今回のテーマは「子どもと遊びながら仕込む、手作り味噌」です。
こんにちは!「管理栄養士」「乳幼児食指導士」「こども成育インストラクター」の藤原朋未です。
わたしは子どもが生まれてから、冬の手仕事として味噌づくりを始めました。「お母さん」らしいことをしてみたかった、というのが動機のひとつです。
子どもが大きくなったときに【毎年冬になるとお母さんと味噌づくりをした】と思い出してくれたらうれしいな、そんな想いがきっかけでした。

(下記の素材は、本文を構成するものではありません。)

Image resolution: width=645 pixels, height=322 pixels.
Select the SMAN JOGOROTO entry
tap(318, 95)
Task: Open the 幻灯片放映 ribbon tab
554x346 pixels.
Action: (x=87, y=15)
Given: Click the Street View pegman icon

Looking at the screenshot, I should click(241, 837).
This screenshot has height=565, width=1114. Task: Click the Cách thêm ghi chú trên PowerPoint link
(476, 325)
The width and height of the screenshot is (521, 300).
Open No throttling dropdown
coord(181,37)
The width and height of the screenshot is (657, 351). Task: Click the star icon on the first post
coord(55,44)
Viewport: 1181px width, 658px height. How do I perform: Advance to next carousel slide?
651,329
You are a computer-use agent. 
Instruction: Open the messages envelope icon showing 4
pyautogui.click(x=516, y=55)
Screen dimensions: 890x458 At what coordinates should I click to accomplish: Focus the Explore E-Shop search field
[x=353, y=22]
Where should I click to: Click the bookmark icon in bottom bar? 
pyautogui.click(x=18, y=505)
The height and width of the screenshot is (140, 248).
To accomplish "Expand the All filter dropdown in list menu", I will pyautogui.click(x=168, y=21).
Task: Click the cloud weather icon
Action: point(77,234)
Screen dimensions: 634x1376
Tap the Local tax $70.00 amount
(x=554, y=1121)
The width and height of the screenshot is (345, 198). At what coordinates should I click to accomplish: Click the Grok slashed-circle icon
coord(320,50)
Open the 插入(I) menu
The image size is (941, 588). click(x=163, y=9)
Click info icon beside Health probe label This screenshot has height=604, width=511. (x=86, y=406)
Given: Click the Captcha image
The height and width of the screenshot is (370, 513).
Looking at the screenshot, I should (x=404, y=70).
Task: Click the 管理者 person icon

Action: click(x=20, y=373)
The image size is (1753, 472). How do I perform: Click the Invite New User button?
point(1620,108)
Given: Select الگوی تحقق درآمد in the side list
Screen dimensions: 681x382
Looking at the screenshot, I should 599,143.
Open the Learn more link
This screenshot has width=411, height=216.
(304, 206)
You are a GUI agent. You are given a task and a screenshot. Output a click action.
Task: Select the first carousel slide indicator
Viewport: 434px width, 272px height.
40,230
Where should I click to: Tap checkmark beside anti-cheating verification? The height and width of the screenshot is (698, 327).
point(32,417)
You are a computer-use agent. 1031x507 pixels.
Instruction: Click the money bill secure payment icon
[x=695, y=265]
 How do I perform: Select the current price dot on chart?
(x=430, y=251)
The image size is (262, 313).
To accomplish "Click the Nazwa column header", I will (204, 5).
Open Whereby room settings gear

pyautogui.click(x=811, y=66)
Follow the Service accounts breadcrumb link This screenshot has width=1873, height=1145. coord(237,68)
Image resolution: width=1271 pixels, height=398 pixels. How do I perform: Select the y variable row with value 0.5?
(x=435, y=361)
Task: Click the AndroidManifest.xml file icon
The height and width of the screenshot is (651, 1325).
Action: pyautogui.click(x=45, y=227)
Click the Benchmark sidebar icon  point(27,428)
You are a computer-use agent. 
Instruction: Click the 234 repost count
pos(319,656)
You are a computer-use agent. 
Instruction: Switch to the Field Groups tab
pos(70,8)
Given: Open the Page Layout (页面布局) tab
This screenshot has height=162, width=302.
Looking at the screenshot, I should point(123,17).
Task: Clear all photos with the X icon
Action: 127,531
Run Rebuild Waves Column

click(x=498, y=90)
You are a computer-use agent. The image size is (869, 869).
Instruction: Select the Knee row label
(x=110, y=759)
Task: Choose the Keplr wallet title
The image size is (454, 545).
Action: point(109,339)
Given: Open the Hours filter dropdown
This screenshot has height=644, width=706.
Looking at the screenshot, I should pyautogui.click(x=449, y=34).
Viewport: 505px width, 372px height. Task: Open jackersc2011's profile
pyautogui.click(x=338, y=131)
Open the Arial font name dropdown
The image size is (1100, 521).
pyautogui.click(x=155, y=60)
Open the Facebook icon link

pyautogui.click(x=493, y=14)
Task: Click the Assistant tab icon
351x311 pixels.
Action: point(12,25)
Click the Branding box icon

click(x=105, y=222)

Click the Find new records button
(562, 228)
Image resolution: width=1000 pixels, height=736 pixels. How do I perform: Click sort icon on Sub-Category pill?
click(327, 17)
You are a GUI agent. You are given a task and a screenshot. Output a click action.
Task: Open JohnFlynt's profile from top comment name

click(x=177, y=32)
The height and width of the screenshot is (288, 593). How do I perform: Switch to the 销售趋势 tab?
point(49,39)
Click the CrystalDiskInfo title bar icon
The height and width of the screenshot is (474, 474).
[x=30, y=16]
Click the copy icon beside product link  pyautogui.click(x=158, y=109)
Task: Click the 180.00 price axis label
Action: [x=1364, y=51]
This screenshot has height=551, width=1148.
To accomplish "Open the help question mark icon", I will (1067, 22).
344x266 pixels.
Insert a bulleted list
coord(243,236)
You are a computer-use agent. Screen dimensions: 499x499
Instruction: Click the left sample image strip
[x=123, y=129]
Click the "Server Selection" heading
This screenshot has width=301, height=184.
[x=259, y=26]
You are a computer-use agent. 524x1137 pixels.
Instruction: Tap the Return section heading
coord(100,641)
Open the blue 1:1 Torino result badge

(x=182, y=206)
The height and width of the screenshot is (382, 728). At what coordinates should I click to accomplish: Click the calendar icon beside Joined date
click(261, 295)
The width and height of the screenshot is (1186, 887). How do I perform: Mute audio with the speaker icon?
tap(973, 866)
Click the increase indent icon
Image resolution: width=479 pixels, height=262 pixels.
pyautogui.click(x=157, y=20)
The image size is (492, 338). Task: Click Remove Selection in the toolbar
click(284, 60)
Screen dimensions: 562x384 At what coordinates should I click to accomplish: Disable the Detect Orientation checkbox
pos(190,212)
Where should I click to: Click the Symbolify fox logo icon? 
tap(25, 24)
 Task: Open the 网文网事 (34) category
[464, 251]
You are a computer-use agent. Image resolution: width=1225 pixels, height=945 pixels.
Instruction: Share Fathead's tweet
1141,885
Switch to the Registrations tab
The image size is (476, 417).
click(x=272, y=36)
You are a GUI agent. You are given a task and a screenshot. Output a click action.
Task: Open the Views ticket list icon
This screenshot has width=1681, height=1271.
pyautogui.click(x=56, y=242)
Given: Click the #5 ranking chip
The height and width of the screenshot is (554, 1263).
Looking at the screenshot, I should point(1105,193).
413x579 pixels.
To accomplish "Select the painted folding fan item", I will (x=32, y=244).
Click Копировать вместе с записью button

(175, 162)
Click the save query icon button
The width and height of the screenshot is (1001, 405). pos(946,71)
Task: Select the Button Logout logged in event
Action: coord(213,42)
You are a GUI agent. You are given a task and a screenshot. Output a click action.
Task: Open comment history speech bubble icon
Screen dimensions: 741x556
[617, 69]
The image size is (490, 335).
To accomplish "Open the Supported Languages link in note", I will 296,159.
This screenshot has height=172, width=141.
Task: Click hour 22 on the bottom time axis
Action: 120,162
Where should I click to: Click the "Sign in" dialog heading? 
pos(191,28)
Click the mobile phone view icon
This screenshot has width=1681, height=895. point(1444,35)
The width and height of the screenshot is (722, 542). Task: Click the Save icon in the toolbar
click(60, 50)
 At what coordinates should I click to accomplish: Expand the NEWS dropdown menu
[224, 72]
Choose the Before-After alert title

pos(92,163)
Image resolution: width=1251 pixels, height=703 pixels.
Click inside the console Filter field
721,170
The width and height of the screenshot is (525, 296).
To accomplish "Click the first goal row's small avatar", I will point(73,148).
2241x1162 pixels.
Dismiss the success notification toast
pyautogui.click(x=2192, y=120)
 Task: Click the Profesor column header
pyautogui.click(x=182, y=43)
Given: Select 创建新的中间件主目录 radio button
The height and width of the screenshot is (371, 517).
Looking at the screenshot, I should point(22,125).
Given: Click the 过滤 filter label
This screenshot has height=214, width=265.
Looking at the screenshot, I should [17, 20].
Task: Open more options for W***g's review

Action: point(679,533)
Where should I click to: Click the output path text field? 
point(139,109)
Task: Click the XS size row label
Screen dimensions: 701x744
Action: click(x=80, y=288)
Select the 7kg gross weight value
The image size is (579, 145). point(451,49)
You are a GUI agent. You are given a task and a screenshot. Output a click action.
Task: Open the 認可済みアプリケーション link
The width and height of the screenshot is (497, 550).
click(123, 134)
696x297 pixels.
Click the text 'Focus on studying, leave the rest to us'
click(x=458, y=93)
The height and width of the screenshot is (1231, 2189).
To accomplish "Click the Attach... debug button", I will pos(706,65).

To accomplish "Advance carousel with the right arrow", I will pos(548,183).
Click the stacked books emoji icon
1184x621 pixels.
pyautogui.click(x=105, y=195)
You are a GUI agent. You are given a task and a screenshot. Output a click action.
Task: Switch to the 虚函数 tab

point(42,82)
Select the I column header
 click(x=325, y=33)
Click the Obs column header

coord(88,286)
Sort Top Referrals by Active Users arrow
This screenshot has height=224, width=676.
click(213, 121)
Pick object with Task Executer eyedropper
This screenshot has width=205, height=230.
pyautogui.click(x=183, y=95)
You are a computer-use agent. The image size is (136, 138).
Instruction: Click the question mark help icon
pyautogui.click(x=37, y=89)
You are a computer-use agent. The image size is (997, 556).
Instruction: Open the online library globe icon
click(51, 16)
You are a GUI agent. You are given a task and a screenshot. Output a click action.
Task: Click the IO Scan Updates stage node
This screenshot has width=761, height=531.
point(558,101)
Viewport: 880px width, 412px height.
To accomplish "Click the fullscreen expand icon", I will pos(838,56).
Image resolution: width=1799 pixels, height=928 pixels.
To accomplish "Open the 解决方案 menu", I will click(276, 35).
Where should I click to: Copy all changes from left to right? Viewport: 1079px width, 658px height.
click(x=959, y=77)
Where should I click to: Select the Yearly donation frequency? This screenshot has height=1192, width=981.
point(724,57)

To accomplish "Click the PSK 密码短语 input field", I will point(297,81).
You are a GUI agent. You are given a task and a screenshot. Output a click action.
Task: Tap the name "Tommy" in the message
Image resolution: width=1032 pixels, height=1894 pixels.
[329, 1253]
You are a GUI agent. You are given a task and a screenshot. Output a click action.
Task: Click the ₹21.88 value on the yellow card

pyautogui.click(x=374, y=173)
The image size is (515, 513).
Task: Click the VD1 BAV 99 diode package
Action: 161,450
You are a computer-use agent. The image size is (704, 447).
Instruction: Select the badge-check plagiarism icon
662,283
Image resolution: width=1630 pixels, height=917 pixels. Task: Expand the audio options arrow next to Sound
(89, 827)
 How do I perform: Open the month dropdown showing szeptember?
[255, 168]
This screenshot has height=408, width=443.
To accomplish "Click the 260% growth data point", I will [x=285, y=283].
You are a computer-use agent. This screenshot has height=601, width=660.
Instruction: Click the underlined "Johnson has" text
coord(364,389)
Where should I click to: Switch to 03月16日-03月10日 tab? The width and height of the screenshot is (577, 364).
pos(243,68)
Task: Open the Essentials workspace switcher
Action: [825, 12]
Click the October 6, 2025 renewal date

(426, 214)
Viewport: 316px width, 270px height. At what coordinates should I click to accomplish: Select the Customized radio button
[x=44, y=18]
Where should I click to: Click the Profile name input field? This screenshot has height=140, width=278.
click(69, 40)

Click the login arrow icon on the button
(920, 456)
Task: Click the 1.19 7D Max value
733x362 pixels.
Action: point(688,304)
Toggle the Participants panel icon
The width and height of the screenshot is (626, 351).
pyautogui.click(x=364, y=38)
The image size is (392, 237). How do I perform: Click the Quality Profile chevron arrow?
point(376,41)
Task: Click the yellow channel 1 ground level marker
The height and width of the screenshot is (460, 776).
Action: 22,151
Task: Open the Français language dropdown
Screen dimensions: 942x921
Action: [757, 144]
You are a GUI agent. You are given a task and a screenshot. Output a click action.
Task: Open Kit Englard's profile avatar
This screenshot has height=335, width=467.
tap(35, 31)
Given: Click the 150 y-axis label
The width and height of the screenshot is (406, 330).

そんな味噌づくりも今年で5回目。4歳になる長男は「お豆をふみふみするんだよね」「次はこねこねだね!」と、回を重ねるごとに味噌がどのように作られているのかを理解しているように思います。
味噌づくりは子どもにとっても刺激がたくさん
お母さん像への憧れから始めた味噌づくりですが、実際に行ってみると小さな子どもにとっても刺激がいっぱい!
工程はとてもシンプルですが、【発酵】という不思議な科学や【潰す・こねる】という遊びの要素まで含まれ、子どもの興味を引き出すポイントがたくさん詰まっています。
味噌づくりは「寒仕込み」といい、寒い時期に作るのが最もおいしくできるとされています。冬に仕込むことで、まずはゆっくりと発酵させ、夏になるとぐっと発酵が進み、また気温が下がったころに味が仕上がってくる、という流れです。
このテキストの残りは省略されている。